Records for this exercise -
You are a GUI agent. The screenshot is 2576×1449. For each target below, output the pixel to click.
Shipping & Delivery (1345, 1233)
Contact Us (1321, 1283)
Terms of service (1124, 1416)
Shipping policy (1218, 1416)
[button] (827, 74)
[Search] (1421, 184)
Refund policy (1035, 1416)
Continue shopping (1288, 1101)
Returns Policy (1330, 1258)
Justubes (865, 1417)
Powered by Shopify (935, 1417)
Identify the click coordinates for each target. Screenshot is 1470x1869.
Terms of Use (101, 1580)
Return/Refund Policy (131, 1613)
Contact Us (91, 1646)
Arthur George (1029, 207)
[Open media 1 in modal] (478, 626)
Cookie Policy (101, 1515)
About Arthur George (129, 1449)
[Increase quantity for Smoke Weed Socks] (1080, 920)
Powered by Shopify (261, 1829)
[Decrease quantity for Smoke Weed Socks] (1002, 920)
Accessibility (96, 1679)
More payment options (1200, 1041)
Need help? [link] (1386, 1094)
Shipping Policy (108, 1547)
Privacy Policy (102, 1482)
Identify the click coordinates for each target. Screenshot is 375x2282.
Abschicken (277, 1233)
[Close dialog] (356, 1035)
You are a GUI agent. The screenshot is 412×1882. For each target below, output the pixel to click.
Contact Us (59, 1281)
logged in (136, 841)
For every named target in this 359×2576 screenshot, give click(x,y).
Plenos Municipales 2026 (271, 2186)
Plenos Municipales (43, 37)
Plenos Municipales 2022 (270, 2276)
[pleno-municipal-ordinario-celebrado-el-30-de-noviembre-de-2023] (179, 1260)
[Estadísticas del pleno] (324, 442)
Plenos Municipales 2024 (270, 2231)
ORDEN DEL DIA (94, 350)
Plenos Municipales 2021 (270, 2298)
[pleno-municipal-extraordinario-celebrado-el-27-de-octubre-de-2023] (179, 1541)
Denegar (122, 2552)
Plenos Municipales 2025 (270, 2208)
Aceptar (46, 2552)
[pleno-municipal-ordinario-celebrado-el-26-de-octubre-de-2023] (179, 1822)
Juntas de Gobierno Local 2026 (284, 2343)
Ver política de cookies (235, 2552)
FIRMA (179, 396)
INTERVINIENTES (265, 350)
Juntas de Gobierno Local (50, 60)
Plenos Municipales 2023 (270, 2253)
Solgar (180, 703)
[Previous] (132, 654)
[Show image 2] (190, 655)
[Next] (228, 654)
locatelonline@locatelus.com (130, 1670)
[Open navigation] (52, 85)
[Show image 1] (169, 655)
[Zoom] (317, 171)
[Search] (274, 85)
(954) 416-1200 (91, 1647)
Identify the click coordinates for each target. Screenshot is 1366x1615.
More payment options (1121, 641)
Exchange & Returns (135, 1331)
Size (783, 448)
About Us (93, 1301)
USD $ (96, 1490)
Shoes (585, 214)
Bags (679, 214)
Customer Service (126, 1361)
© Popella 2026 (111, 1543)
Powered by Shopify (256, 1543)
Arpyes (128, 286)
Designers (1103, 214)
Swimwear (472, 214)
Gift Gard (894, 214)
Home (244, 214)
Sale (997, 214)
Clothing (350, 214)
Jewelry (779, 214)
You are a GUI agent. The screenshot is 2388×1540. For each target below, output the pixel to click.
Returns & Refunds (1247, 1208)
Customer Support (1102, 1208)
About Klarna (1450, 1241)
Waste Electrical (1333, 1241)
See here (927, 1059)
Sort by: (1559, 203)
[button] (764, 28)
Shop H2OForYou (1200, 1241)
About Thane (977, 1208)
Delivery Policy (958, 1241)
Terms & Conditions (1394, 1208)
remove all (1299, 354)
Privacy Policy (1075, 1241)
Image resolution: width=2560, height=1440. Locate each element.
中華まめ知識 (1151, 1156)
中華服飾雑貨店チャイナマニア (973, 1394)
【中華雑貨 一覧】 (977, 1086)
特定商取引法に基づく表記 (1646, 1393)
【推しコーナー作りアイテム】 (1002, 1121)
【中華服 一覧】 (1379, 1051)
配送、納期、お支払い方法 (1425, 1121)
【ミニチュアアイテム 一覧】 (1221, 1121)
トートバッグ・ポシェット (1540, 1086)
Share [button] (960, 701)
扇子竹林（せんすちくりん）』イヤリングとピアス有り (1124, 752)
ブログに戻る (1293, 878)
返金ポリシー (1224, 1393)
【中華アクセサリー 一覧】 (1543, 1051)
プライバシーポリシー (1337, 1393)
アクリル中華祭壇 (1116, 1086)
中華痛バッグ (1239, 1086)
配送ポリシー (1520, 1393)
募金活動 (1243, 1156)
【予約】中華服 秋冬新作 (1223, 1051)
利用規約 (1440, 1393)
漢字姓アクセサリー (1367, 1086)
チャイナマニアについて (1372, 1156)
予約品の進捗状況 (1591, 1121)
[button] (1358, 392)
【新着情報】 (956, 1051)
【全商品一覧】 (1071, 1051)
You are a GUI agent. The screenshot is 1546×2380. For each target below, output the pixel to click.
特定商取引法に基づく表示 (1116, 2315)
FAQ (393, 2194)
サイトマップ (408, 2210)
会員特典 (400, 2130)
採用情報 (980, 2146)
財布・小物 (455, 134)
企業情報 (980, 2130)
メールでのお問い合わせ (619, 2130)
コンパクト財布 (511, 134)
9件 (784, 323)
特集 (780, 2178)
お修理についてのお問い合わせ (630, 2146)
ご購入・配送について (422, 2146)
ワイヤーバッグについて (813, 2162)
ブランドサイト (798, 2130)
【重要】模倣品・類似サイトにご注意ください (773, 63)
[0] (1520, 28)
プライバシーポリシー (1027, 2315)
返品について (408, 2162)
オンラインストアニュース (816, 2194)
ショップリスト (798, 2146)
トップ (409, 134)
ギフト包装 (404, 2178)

What the exercise asks -
Begin with the first line of the records and finish with the line containing "Abschicken (277, 1233)". Reproduce those lines exactly, both ends included, and nothing else.

Your response -
You are a GUI agent. The screenshot is 2576×1449. For each target below, output the pixel to click.
Shipping & Delivery (1345, 1233)
Contact Us (1321, 1283)
Terms of service (1124, 1416)
Shipping policy (1218, 1416)
[button] (827, 74)
[Search] (1421, 184)
Refund policy (1035, 1416)
Continue shopping (1288, 1101)
Returns Policy (1330, 1258)
Justubes (865, 1417)
Powered by Shopify (935, 1417)
Identify the click coordinates for each target. Screenshot is 1470x1869.
Terms of Use (101, 1580)
Return/Refund Policy (131, 1613)
Contact Us (91, 1646)
Arthur George (1029, 207)
[Open media 1 in modal] (478, 626)
Cookie Policy (101, 1515)
About Arthur George (129, 1449)
[Increase quantity for Smoke Weed Socks] (1080, 920)
Powered by Shopify (261, 1829)
[Decrease quantity for Smoke Weed Socks] (1002, 920)
Accessibility (96, 1679)
More payment options (1200, 1041)
Need help? [link] (1386, 1094)
Shipping Policy (108, 1547)
Privacy Policy (102, 1482)
Identify the click coordinates for each target. Screenshot is 375x2282.
Abschicken (277, 1233)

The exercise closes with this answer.